Palladium‐Catalyzed C(sp³)−H Arylation of Primary Amines Using a Catalytic Alkyl Acetal to Form a Transient Directing Group

Abstract

C−H Functionalization of amines is a prominent challenge due to the strong complexation of amines to transition metal catalysts, and therefore typically requires derivatization at nitrogen with a directing group. Transient directing groups (TDGs) permit C−H functionalization in a single operation, without needing these additional steps for directing group installation and removal. Here we report a palladium catalyzed γ‐C−H arylation of amines using catalytic amounts of alkyl acetals as transient activators (e.g. commercially available (2,2‐dimethoxyethoxy)benzene). This simple additive enables arylation of amines with a wide range of aryl iodides. Key structural features of the novel TDG are examined, demonstrating an important role for the masked carbonyl and ether functionalities. Detailed kinetic (RPKA) and mechanistic investigations determine the order in all reagents, and identify cyclopalladation as the turnover limiting step. Finally, the discovery of an unprecedented off‐cycle free‐amine directed ϵ‐cyclopalladation of the arylation product is reported.

Introduction

Amines are crucial structural features in biological molecules, pharmaceuticals and agrochemical products.1 Numerous simple aliphatic amines are commercially available and react at nitrogen with well‐established transformations. In contrast, derivatization of amines by C−C bond formation at unactivated positions remains a frontier challenge in synthesis. Transition‐metal‐catalyzed C(sp³)−H functionalization offers huge potential for such value adding transformations of feedstock chemicals.2 However, free amine substrates deactivate metal catalysts by strong coordination, and readily undergo oxidation by β‐hydride elimination,3 typically preventing the desired transformation. Important recent developments have derivatized nitrogen with amide or sulfonamide directing groups to modify the coordinating ability of the amine and to direct C−H functionalization.4 This requires additional steps for directing group installation and removal. Very few C(sp³)−H functionalization methods have been successful on unprotected amines. Notably, Gaunt developed palladium‐catalyzed functionalization of hindered secondary amine substrates,5 to avoid formation of inactive bis(amine) palladium complexes, including the arylation of tetramethylpiperidine derivatives (Scheme 1 a).5d Shi reported acetoxylation of t‐amylamine in AcOH with diacetoxyiodobenzene as the oxidant, minimizing inactive amine‐Pd complexes by protonation.6

Scheme 1.

Palladium catalyzed C(sp³)−H arylation of unprotected amines.

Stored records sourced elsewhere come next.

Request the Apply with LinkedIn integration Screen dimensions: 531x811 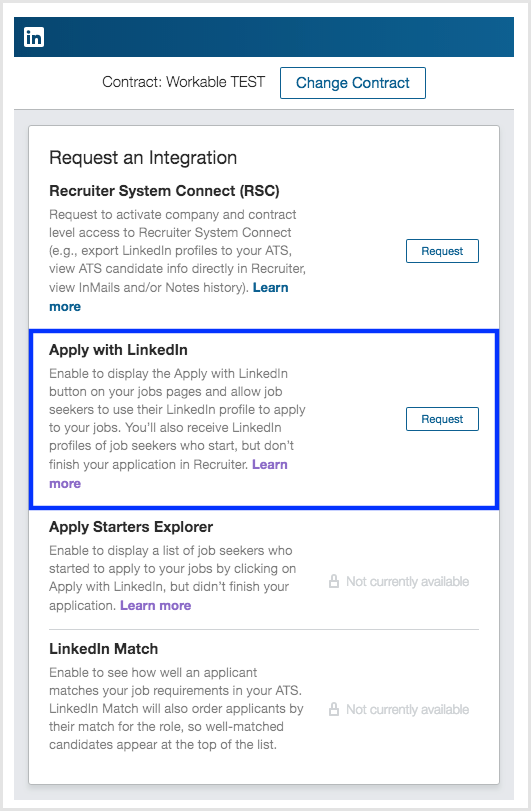442,419
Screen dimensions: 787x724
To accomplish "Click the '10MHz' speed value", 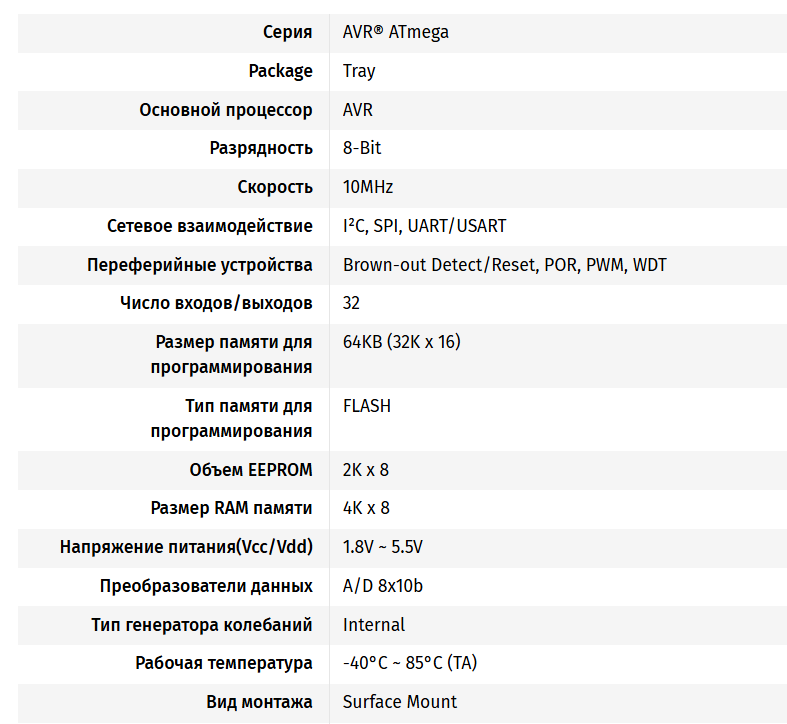I will [x=368, y=187].

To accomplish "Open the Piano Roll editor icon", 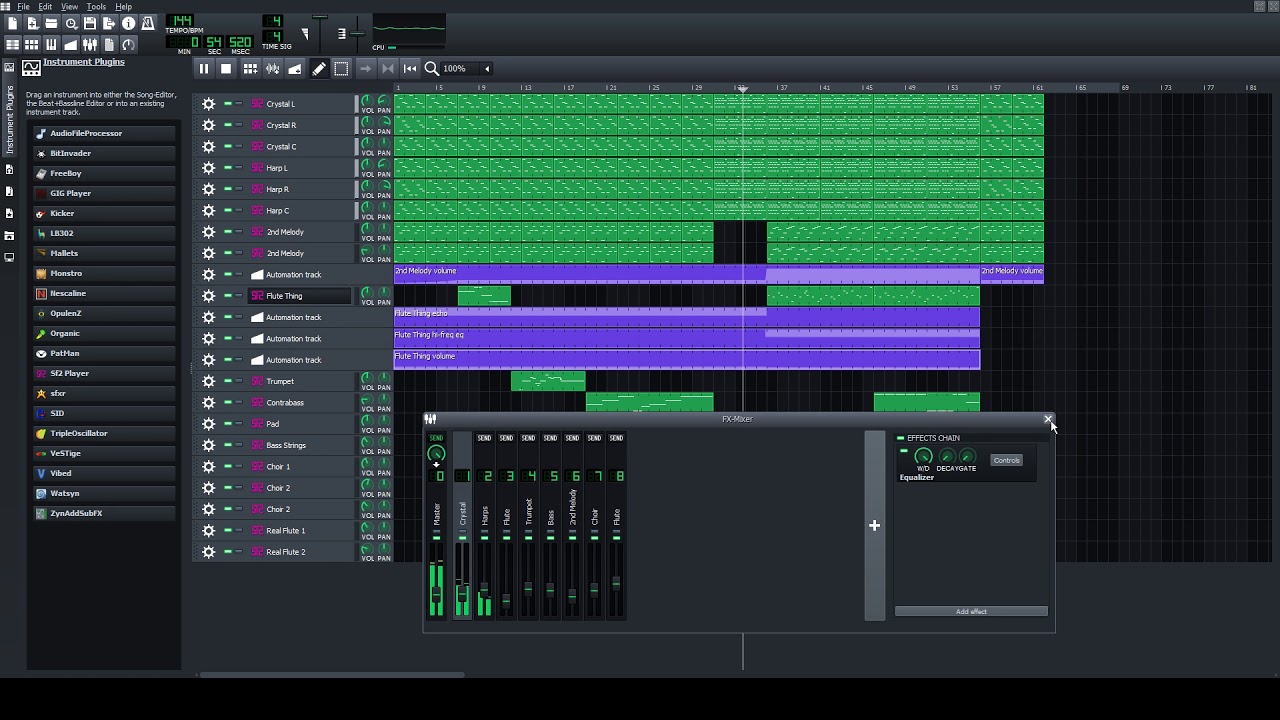I will [x=51, y=44].
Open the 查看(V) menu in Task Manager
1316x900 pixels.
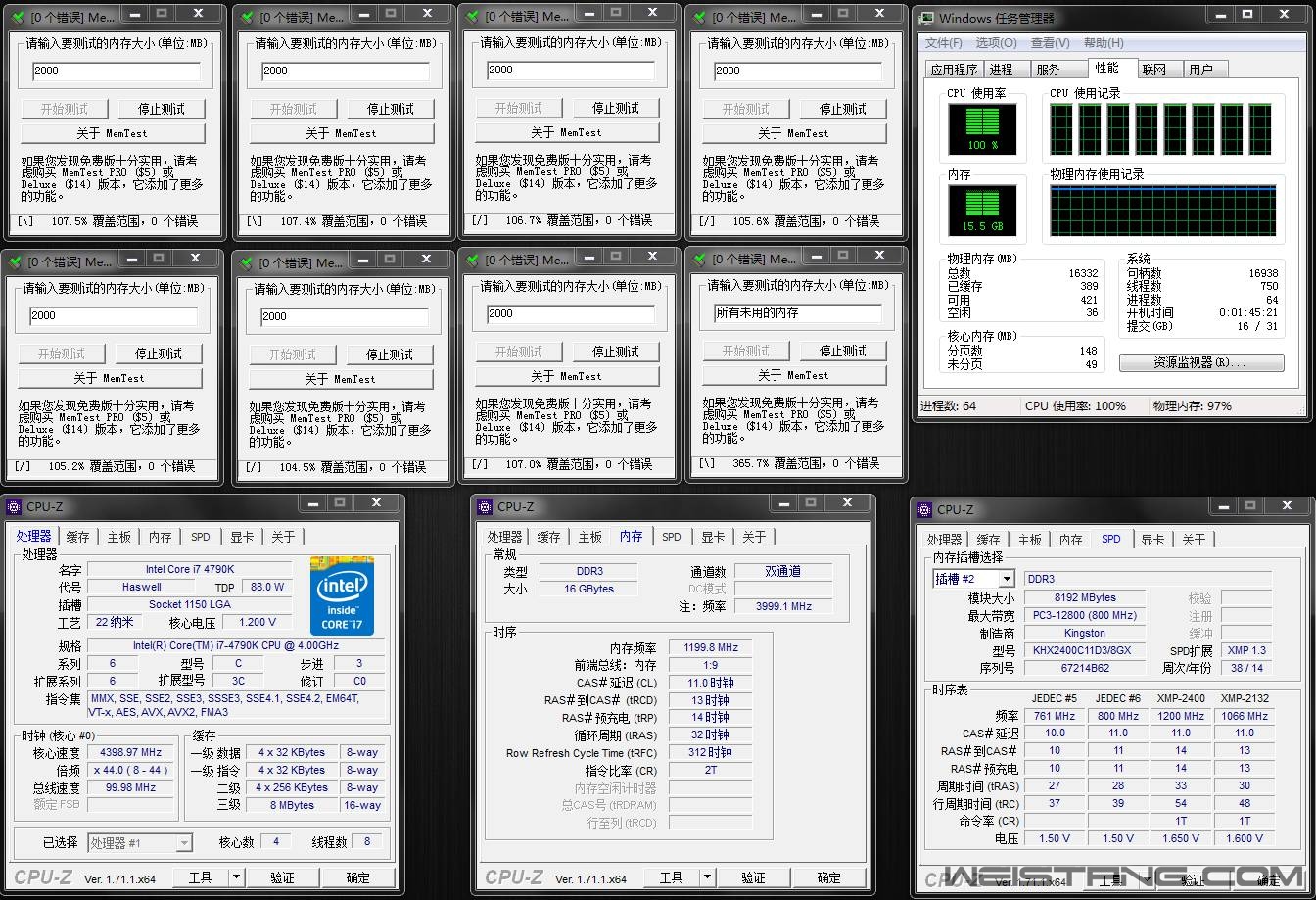click(x=1050, y=43)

Very recently, transient directing groups (TDGs) have been applied to the functionalization of C(sp³)−H bonds,7 particularly arylation of aldehyde and ketone substrates via endo‐imines formed in situ with amine additives.8 The use of exo‐imine directing groups for C−H functionalization of primary amines remains rare, with examples using palladium catalysis.9, 10, 11, 12 In 2016 Dong used stoichiometric 8‐formylquinoline to form an imine which effected arylation with bisaryliodonium salts.9 At a similar time, Ge reported the catalytic use of glycoxylic acid to form a transient imine directing group for arylation of t‐amylamine derivatives (Scheme 1 b).10 Yu reported catalytic 2‐hydroxynicotinaldehyde as a highly effective directing group, compatible with propylamine as well as α‐ and β‐branched amines.11 In 2017 Murakami used a stoichiometric salicaldehyde in separate imine formation and hydrolysis steps, completed in a one‐pot sequence.12 While preparing this manuscript, Young reported the use of carbon dioxide to promote C−H arylation of primary and secondary aliphatic amines.13

Here we report new transient directing groups for C−H functionalization of amines with the first examples of alkyl aldehydes as transient directing groups (Scheme 1 c). The use of a stable acetal precursor in low catalytic loadings promotes the γ‐arylation of primary amines with aryl iodides using palladium catalysis. Furthermore, we report detailed kinetic (RPKA) and mechanistic investigations. These studies provided important insights into the reaction, including reaction orders of all components and the identification of an unusual ϵ‐cyclometallation pathway of the arylated products.

Results and Discussion

We envisaged using alkyl aldehydes as TDGs for primary amine C−H arylation in order to aid reversible imine formation and open new possibilities for transient directing groups in C−H functionalization. This would enable a second coordinating site to be included at the α‐position of the aldehyde, which could be readily tuned to optimize the properties. The secondary coordinating groups were intended to provide a chelate to stabilize intermediates on the catalytic cycle,14 limit imine isomerization, increase aldehyde electrophilicity and prevent cyclometalation of the directing group. However, such functionalized aldehydes are typically unstable to storage, and therefore we considered the use of acetals as more accessible alternatives, being easily prepared and commercially available. This would be the first example of this type of transient directing group in any C−H functionalization reaction.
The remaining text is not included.